The project will service about 800,000 passengers per day. It also includes the construction of around 1,000 bus stops with bright lighting and shelters, five bus depots and three bus terminals and provide bus driving training for the new system. The project will upgrade the city’s public transport experience via an intelligent transport system that includes a bus location system, automatic fare collection systems and Wi-Fi connectivity in buses, terminals and depots.
Uban development is becoming a major focus for ADB financing and it has also announced $200m for the Rajasthan Secondary Towns Development Sector Project to improve water supply and sanitation systems and support the enhancement of urban resilience and heritage living in India.

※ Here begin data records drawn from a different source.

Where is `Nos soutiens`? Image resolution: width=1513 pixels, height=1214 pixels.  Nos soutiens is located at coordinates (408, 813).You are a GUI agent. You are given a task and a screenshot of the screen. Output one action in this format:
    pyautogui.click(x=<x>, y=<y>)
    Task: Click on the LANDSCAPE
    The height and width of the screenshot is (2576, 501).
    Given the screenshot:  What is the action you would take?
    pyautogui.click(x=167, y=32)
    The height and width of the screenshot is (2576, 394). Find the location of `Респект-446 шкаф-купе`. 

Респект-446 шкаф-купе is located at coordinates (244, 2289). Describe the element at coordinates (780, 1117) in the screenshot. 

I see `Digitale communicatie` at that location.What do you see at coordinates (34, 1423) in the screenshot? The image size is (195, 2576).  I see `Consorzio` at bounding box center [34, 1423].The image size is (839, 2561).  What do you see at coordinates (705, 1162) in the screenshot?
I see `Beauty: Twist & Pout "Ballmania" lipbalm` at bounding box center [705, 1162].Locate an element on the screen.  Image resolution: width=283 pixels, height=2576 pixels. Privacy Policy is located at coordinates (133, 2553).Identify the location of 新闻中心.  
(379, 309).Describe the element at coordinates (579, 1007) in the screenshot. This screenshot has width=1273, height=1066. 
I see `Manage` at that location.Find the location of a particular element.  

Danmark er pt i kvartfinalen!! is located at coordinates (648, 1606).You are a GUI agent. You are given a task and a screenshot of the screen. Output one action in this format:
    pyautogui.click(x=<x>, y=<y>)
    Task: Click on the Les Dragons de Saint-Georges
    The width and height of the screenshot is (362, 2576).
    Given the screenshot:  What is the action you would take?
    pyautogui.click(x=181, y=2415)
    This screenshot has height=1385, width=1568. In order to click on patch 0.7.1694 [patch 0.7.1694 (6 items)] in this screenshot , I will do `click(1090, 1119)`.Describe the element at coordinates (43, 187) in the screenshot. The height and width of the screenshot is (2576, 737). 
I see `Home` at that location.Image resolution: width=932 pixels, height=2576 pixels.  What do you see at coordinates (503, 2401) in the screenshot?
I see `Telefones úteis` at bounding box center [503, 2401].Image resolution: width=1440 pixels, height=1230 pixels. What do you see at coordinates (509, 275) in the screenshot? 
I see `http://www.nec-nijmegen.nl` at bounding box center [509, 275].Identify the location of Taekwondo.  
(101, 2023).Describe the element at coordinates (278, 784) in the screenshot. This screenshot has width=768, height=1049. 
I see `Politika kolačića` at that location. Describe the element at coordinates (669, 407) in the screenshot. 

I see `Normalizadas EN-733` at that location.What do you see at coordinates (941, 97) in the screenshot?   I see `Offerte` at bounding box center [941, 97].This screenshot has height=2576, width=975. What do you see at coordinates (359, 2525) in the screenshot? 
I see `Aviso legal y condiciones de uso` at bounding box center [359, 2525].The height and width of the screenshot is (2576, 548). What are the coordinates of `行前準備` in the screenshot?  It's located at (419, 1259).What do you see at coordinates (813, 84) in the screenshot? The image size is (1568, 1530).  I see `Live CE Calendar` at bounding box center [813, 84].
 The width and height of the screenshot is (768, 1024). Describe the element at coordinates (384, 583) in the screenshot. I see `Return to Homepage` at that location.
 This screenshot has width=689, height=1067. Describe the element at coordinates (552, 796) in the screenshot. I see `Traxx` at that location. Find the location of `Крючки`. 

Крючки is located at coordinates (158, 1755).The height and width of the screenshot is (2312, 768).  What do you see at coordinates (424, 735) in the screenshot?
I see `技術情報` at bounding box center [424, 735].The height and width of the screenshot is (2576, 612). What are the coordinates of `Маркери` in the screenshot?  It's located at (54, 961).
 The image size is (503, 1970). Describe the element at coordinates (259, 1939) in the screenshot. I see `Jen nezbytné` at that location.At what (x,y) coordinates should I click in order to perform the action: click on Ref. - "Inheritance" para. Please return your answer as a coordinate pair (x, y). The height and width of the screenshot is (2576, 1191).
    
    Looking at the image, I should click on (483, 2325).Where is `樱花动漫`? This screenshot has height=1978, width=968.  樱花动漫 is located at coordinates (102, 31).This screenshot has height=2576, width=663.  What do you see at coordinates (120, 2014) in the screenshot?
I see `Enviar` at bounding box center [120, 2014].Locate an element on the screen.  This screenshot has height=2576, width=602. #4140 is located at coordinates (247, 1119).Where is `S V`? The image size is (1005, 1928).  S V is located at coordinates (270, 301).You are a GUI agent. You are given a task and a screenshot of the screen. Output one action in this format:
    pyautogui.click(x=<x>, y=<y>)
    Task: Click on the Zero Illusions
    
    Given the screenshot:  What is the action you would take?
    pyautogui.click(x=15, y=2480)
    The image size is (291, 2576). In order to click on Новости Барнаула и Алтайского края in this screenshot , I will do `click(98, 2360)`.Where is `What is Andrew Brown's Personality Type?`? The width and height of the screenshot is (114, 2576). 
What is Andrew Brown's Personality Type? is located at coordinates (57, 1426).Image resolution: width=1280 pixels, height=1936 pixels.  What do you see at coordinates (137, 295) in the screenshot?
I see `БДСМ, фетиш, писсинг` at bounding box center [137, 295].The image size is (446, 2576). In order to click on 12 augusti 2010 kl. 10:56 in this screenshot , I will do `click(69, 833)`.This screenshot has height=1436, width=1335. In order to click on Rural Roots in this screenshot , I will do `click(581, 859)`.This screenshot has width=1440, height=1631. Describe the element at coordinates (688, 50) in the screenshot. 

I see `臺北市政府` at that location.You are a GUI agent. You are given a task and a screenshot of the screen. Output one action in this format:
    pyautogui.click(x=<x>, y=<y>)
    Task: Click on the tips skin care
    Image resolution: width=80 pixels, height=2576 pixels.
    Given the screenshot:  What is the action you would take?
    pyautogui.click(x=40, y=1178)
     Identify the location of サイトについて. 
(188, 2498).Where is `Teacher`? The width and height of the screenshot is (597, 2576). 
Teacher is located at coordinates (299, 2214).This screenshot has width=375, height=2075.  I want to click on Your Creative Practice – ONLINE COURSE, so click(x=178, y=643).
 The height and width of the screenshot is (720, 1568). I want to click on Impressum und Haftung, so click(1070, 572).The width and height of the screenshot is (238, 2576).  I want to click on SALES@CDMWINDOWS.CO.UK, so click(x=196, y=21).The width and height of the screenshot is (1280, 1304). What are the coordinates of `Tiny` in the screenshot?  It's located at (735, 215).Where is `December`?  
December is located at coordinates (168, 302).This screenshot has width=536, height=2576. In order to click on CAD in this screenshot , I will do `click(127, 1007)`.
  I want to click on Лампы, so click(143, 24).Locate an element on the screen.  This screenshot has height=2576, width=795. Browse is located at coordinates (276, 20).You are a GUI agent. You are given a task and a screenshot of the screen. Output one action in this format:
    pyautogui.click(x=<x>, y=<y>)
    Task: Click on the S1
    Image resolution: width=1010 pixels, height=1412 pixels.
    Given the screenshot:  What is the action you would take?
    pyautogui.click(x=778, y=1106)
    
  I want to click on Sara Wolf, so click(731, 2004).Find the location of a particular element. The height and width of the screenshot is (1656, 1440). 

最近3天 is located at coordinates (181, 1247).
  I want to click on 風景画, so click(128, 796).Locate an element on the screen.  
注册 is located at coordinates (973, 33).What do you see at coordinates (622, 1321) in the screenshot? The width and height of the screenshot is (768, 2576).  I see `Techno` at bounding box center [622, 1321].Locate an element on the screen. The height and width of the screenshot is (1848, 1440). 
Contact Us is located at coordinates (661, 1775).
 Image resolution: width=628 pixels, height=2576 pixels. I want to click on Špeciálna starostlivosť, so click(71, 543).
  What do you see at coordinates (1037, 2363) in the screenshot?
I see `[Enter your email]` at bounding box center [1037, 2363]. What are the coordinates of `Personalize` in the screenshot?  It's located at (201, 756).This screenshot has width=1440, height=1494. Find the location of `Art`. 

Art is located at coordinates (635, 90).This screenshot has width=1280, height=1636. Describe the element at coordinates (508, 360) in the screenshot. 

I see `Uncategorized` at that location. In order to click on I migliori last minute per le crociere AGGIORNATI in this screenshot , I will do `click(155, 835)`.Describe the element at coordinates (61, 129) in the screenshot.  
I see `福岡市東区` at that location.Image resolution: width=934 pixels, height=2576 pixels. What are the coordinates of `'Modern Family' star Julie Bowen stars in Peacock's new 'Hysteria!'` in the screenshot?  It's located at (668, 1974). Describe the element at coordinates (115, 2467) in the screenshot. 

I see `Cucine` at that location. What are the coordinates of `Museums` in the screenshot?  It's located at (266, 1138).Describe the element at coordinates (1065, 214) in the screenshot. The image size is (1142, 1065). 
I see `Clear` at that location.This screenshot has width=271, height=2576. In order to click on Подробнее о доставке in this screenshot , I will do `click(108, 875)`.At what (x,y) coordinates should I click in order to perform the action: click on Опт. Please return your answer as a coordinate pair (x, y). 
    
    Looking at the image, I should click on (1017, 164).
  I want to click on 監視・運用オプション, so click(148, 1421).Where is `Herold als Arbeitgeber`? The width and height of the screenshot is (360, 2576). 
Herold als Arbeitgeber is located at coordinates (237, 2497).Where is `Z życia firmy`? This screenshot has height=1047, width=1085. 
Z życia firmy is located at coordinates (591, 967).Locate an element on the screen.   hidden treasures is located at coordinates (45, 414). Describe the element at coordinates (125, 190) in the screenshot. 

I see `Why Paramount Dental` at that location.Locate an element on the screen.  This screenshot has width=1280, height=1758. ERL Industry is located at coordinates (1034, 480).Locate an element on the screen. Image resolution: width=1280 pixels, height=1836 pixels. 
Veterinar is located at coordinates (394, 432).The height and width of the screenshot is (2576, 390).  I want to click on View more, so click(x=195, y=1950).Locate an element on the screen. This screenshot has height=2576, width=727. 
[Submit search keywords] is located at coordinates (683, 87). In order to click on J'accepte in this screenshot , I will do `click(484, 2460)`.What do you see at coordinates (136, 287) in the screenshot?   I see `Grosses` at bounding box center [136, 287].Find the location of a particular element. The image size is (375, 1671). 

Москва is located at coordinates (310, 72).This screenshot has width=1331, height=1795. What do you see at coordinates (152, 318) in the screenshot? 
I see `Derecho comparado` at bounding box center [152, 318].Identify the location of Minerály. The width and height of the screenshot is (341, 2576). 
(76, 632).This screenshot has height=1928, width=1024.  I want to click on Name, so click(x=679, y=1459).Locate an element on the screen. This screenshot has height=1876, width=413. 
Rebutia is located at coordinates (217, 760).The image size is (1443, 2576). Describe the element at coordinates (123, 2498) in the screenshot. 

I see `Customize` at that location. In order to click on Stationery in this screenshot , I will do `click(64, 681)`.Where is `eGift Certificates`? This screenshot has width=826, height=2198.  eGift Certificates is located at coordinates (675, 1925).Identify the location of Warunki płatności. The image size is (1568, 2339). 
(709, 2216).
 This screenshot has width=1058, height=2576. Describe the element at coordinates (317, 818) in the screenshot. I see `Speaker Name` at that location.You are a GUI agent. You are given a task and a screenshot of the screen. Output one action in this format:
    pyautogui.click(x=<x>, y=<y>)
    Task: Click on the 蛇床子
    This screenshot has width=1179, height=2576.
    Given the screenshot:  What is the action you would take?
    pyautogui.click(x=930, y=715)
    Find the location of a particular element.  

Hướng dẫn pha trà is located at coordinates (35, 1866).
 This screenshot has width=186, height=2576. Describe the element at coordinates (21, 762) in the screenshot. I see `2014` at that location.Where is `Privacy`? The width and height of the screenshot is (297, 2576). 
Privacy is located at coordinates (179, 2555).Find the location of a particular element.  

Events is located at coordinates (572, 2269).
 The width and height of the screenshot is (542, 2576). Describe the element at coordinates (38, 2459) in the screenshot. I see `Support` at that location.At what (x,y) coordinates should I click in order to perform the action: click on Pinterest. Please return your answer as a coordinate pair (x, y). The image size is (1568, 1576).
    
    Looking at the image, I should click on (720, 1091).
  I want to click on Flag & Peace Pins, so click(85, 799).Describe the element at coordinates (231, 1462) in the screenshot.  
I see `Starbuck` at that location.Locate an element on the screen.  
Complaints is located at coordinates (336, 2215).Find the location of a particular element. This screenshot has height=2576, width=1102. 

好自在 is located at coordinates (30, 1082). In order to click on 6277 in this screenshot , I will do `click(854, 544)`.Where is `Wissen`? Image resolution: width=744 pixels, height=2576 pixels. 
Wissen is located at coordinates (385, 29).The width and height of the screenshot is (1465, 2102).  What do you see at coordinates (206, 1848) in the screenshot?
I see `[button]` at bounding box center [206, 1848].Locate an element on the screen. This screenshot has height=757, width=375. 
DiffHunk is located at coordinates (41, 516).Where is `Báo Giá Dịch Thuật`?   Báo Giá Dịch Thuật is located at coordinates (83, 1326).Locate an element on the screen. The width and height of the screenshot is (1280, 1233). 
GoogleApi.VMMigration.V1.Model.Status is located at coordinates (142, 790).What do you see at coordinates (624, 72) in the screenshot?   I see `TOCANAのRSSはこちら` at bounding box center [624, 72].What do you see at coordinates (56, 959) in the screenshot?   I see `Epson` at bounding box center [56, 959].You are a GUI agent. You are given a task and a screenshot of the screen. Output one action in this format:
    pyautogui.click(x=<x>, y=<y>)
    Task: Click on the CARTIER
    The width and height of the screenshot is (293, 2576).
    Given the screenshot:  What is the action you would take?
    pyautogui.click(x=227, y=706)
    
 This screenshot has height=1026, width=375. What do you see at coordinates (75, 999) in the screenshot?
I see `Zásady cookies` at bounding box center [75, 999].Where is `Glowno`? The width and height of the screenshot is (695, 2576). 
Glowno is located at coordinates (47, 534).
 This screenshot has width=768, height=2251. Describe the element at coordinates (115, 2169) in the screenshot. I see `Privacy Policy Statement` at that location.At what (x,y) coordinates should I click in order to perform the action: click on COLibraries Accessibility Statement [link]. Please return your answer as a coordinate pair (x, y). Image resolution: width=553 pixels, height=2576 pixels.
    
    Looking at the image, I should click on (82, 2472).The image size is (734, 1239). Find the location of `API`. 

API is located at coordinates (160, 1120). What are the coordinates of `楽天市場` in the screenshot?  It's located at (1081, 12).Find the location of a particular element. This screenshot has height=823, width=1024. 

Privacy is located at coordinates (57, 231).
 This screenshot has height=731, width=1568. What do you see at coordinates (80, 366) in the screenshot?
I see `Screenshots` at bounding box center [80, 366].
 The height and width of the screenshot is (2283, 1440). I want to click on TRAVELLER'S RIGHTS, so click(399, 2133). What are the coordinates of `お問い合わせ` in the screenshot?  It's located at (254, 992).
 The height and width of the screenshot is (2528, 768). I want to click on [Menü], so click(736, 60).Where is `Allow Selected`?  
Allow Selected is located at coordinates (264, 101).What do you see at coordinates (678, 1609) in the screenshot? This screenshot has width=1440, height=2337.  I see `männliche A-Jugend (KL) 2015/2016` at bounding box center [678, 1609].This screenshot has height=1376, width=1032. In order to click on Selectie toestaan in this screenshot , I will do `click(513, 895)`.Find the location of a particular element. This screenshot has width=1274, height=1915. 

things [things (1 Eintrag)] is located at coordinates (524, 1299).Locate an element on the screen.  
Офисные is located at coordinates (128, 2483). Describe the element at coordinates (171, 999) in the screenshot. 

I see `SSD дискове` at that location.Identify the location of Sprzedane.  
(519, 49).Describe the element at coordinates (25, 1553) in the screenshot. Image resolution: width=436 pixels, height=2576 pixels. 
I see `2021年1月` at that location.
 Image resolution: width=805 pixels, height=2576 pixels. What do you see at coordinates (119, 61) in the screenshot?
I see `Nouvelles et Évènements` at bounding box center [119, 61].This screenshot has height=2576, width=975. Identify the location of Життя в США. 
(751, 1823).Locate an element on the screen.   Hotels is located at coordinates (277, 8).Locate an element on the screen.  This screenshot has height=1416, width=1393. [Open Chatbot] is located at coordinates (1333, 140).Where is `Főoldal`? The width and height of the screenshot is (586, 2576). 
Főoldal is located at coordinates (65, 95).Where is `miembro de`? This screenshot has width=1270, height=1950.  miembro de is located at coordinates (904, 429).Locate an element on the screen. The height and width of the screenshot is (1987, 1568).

The ongoing project has so far laid 1,451km of water supply pipes, 1,110km of sewer pipes and connected 68,098 households to water services in selected secondary towns in Rajasthan.
“ADB is committed to supporting the government in addressing complex urban development challenges by providing high-quality urban infrastructure and services and fostering the health and wellbeing of its residents,” said ADB principal urban development specialist for South Asia Na Won Kim. “This additional ADB funding will have diversified interventions beyond water supply and sanitation and incorporate various innovative and climate-resilient solutions,” he said.
The loan will improve water supply systems in at least seven project towns by converting all groundwater sources to surface water, replacing about 700km of leaking water pipes, installing 1,400km of new water supply pipelines and providing 77,000 households connections with water meters. It will also establish three new water treatment plants.
Sanitation systems will be upgraded in at least eight project towns by rehabilitating about 580km of sewers, building seven sewage treatment plants with co-treatment units to process fecal sludge and septage and connecting more than 50,000 households to the sewage system.